Silverius After the Pope had become Empress Theodora sought to win him over to the Monophysite. She especially wanted to have it entered into communion with the Monophysite Patriarch of Constantinople, Antimo, who had been excommunicated and deposed by Agapitus, and Severus of Antioch. However, the Pope in no way compromised and decided to overthrow Teodora now and win the papal seat Vigilio. Stormy weather arrived in Rome during the fight that broke out in Italy from the Ostrogoths and the Byzantines after the death of Amalasuntha, daughter of Theodoric the Great. King Ostrogoth Vitigio, who ascended the throne in August 536, besieged the city. The churches of the catacombs outside the city were destroyed, the very graves of the martyrs in the catacombs were opened and desecrated. In December, 536, the Byzantine general Belisarius fortified Rome and was received by the Pope in a courteous and friendly. Teodora Belisarius tried to use to carry out his plan to depose Silverio, and put in place the Roman deacon Vigilius (qv), formerly apocrisiarius in Constantinople, now gone to Italy. Antonina, wife of Belisarius influenced her husband to act as Teodora wanted. By means of a forged letter accused the Pope of an agreement with King Gothic treacherous besieging Rome. Silverio was alleged that the king had offered to leave one of the secret city gates open to allow the Goths to enter. Silverius was subsequently arrested in March of 537, violently taken from his episcopal dress, given the clothes of a monk and taken into exile to the east. Vigilio was consecrated Bishop of Rome in his place.

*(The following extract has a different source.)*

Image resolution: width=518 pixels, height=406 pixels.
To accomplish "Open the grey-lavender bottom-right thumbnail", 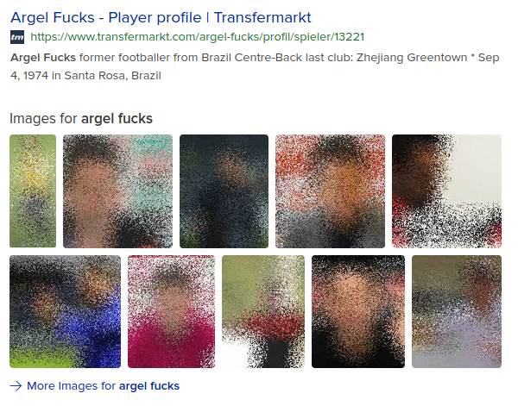I will tap(457, 311).

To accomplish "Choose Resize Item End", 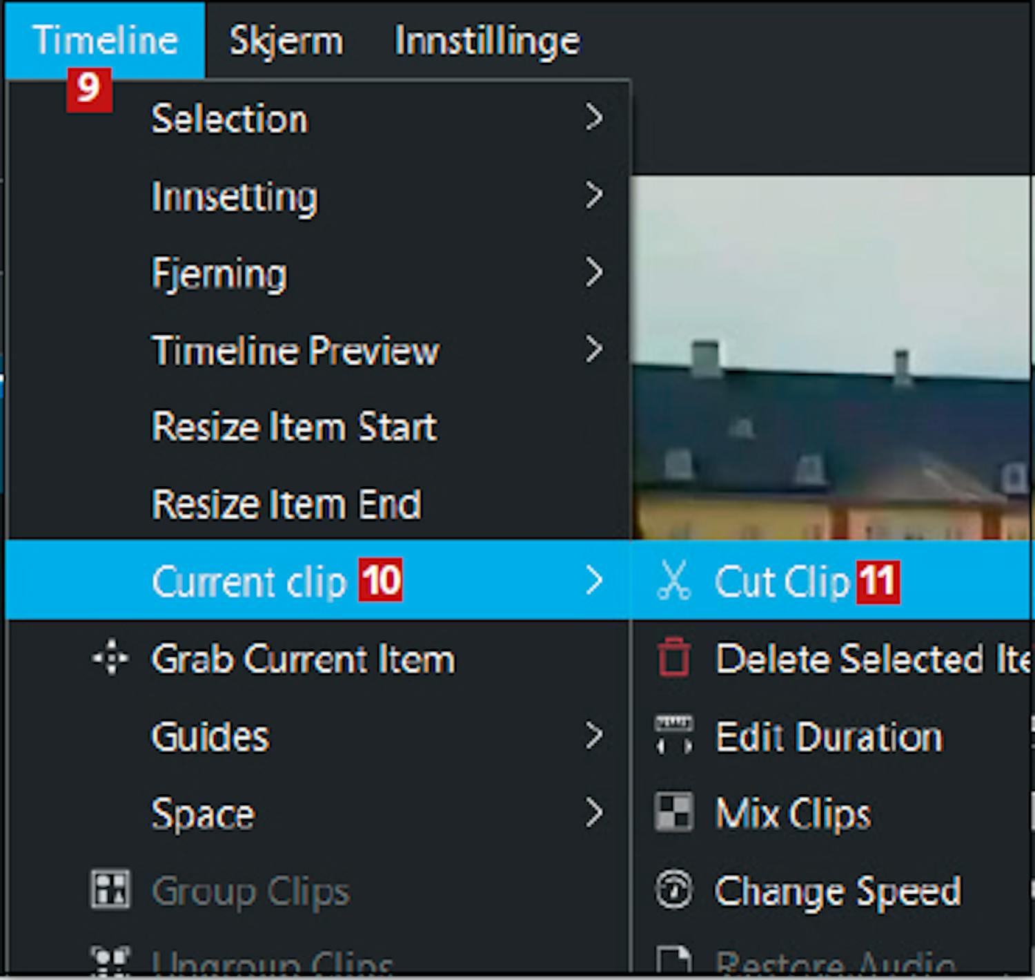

Silverius was born in Lycia where he was to reside at Patara. The Bishop of Patara soon discovered that the exiled Pope was innocent. He traveled to Constantinople and was able to put before the Emperor Justinian that evidence of innocence of the exiled Emperor Belisarius wrote to ordering a new investigation into the matter. If it turned out that the letter concerning the alleged plan for the Goths was false, Silverio should be placed once more in possession of the papal see. At the same time the emperor Silverio allowed to return to Italy, and soon entered the country, apparently in Naples. However, Vigilio managed to take over illegally deposed his predecessor. Obviously acted in accordance with the Empress Theodora and was helped by Antonina, the wife of Belisarius. Silverio was taken to the island of Palmaria in the Tyrrhenian Sea and kept in strict confinement. Here died of deprivation and harsh treatment he endured. The year of his death is unknown, but probably did not live long after arriving in Palmaria. He was buried on the island, according to the testimony of the "Liber Pontificalis" in June 1920, his remains were never removed from Palmaria. According to the witness himself, he was raised after his death by the faithful who visited his grave. In later times he was venerated as a saint. The earliest evidence of this is given by a list of saints of the eleventh century (Mélanges d'archéologie et d'histoire, 1893, 169). "Martyrologium" of Pedro de Natalibus century fourteen also contains his party, who is remembered in the present Roman Martyrology on 20 June.